Clouds gather as G20 finance ministers try to engineer a global recovery

Follow-up to Pittsburgh summit will grapple with growth and climate issues

Finance ministers from the world's leading economies will come under renewed pressure at their meeting in St Andrews this weekend to ensure that no nation will bring its fiscal and monetary stimulus to an end before "a durable recovery is secured", in the words of the G20 leaders' summit in Pittsburgh in September.

The Chancellor, Alistair Darling, will host the meeting, with ministers acting on agenda items set for them at the Pittsburgh summit – economic recovery and finding funds to tackle climate change. The weather in Scotland may prove a suitable backdrop for a gathering that is likely to be overshadowed by the clouds of doubt gathering around the sustainability of recovery around the world, and fresh worries that asset bubbles are emerging in stock markets.

Mr Brown, who has made much of British leadership in saving the banks and making a bold response to the crisis, is expected to attend part of the proceedings. One of the biggest dangers facing the relatively open British economy, still mired in recession according to the latest figures, is clearly that major trading partners such as Germany and France will soon feel ready to withdraw government support for their economies, reducing the chances of an export-led recovery for the UK, even after the savage depreciation in sterling seen over the past two years. Britain is alone among the G5 advanced economies in not yet emerging from recession. Australia is the first G20 power partly to reverse its easy money policy, with a second rise in interest rates announced this week.

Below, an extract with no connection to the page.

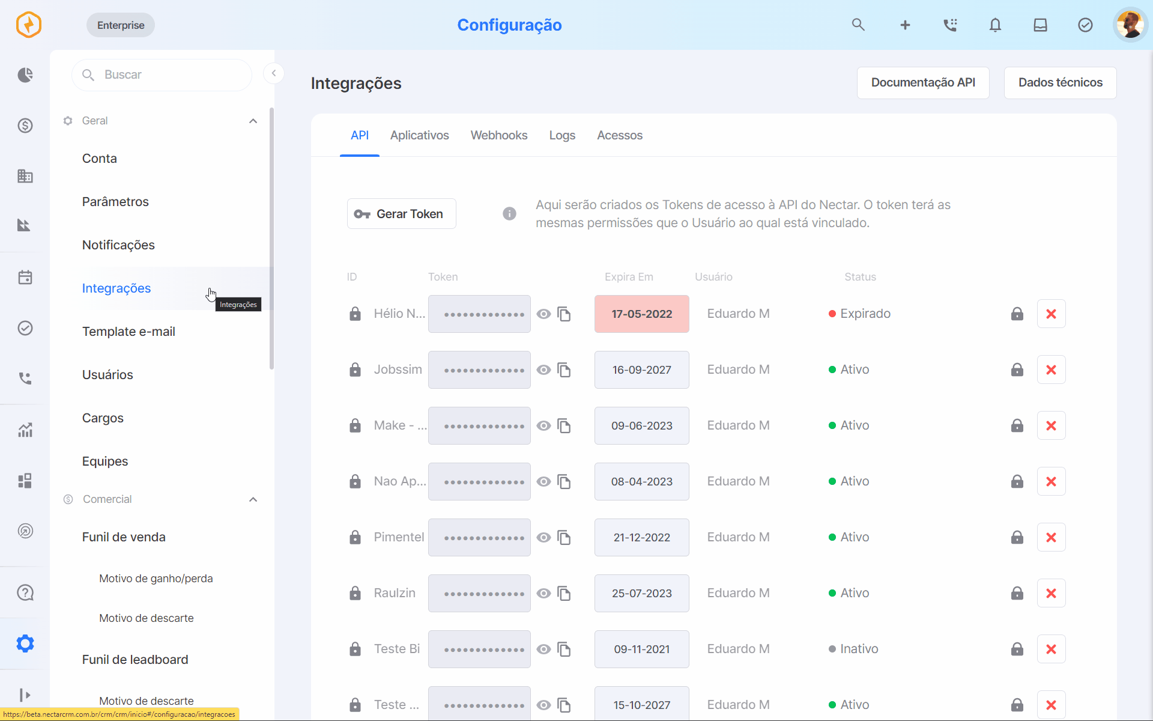
Task: Reveal the Hélio N... token with eye icon
Action: tap(543, 314)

"We are not yet back to trend growth levels," a Treasury source commented. "I expect we will have the same language as in Pittsburgh that the current support measures need to be kept in place until recovery is well secured."

Asked if the weakness of the dollar – especially after The Independent's story about its uncertain future as a reserve currency – and other currency matters would be discussed at this weekend's meeting in Scotland, he said that "the currency issue is always there", but added that it was not on the formal G20 agenda.

The whole group of 20 nations – representing more than 90 per cent of the world economy – is expected to jump together on significant policy changes, with the G20 collectively owning a new process, to be overseen by the IMF and developed next year, which will collate information on individual nations' policies, and judge them against the G20's objectives for the world economy as a whole. Thus the possibility of any one country pursuing a unilateral tightening of policy to the detriment of others (notably the UK) will be reduced.

But tensions will remain if this approach is taken. The freshly re-elected German government has made it clear that its immediate priority is to bring its fiscal deficit down, and a new constitutional amendment requires a radical reduction in structural borrowing by the middle of the next decade.

Ironically, it is the German government, once dismissive of the UK's "crass Keynesianism", that has implemented one of the largest discretionary fiscal stimulus packages in relation to the size of her economy; while the UK is set on a path of fiscal tightening beginning, modestly, next year.

The forthcoming pre-Budget report will shed more light on plans for fiscal sustainability.

The finance ministers are also expected to take forward plans to transfer huge amounts of private and public money to help developing economies to reduce pollution and emissions.